## **The following cell has some required code to run to get SQL to work on this notebook so be sure to follow along!**

'%' and '%%'' are indicators for magic functions, load_ext allows us to grab an external library not already supported and load it in for use.

We use the 'npx degit' line to grab our database files from their folder location and insert them into a new folder on colab titled Data. Alternatively instead of 'Data', we  can use -f to download directly to the content folder (default location) of colab.

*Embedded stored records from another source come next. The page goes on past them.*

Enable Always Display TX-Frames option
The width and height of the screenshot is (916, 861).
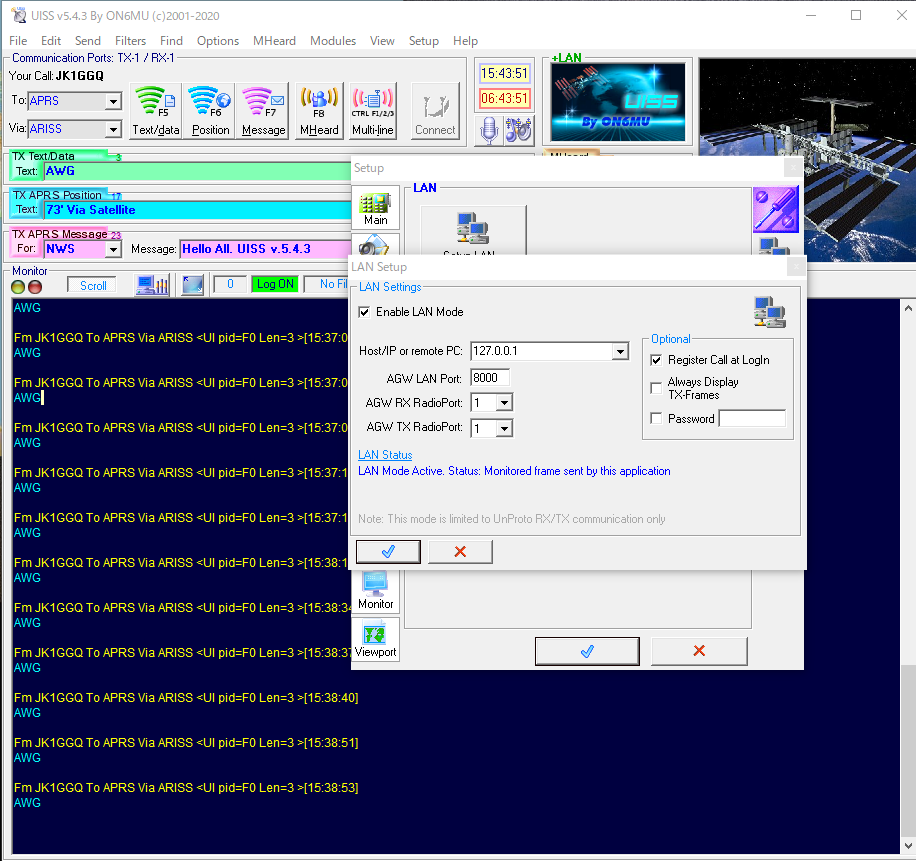pos(656,388)
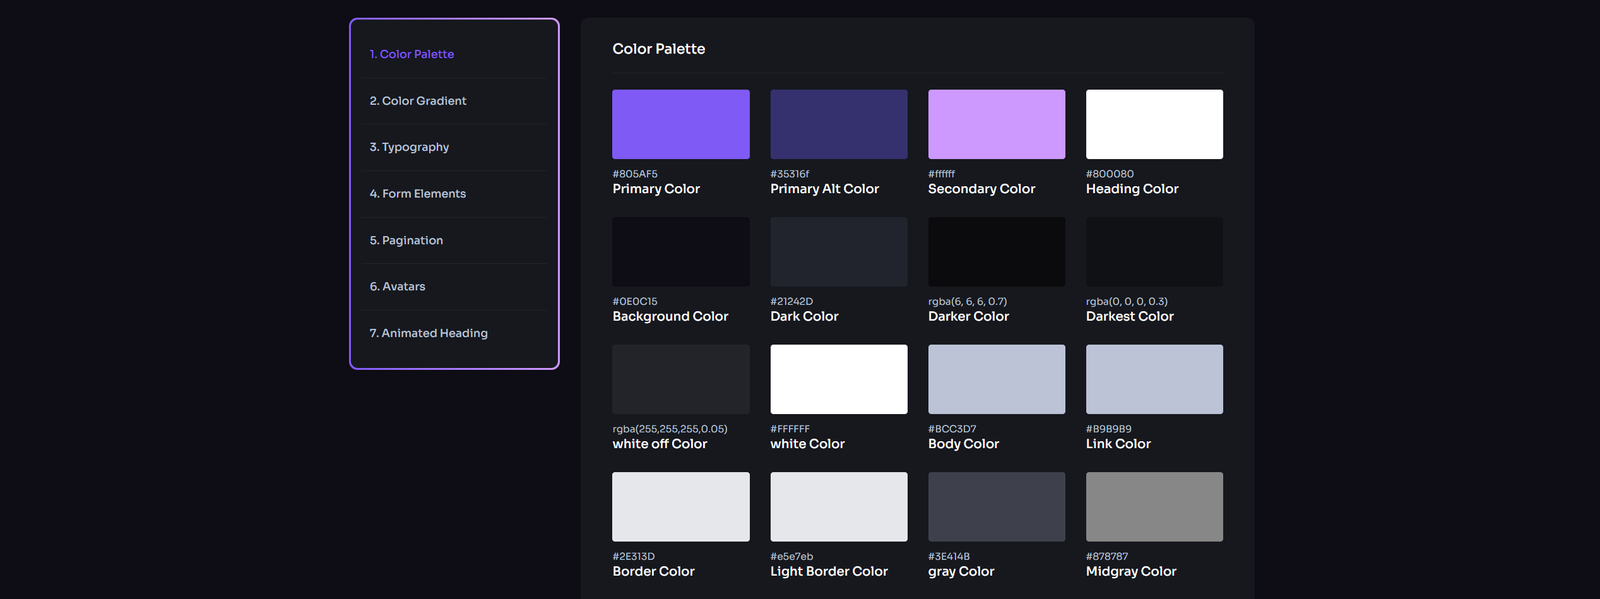Screen dimensions: 1600x599
Task: Select Typography in the sidebar
Action: tap(409, 147)
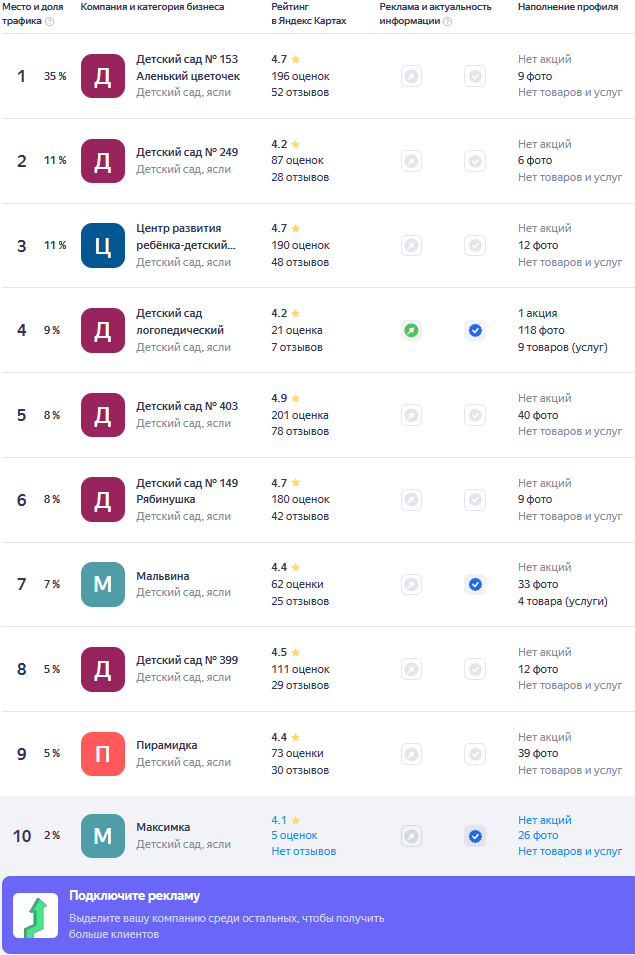Open the Детский сад № 403 company name
This screenshot has height=955, width=635.
187,407
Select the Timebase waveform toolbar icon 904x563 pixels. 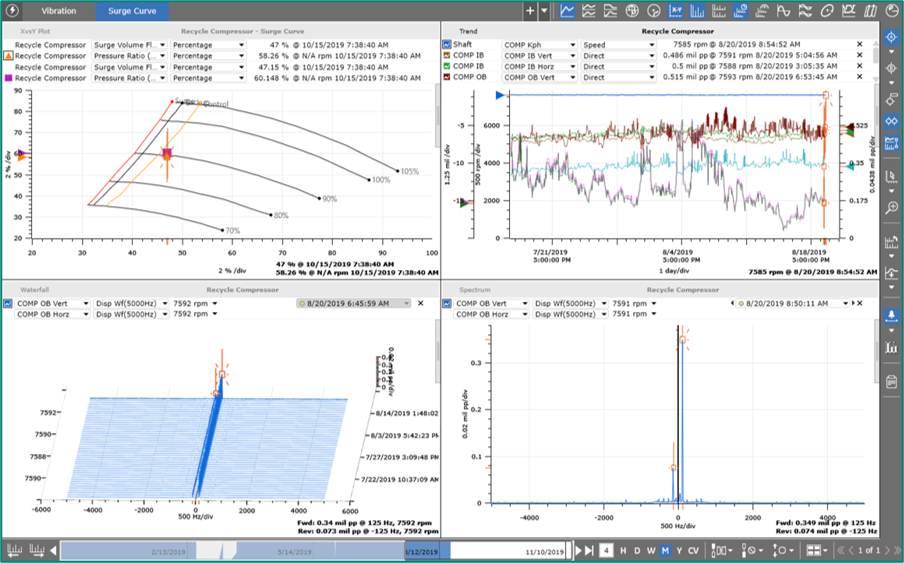click(x=784, y=10)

*npx is a call to run a binary from npm, in our case degit. degit is a depth git call to clone a folder within a repository*

Now that we have our databases are loaded in we use the commands on the last two lines to select the database we wish to use. The last selection is the database that is active.

In [None]:
%load_ext sql
!npx degit The-CEAS-Library/Foundations-of-SQL/Databases Data
%sql sqlite:////content/Data/weather_stations.db
%sql sqlite:////content/Data/rexon_metals.db

# Exercise 1
Write a SQL query to select the columns dew_point, station_pressure, visibility and create a new column that has the wind_speed in terms of meters per second upto one decimal \
- **Hint**: wind_speed_mps = wind_speed*3.6

Solution to Exercise 1

In [None]:
%%sql sqlite:////content/Data/weather_stations.db
SELECT dew_point, station_pressure, visibility, wind_speed*3.6 AS wind_speed_mps
FROM station_data

# Exercise 2
Write a SQL query to find the present date by adding your AGE in years, months, and days to your birthyear.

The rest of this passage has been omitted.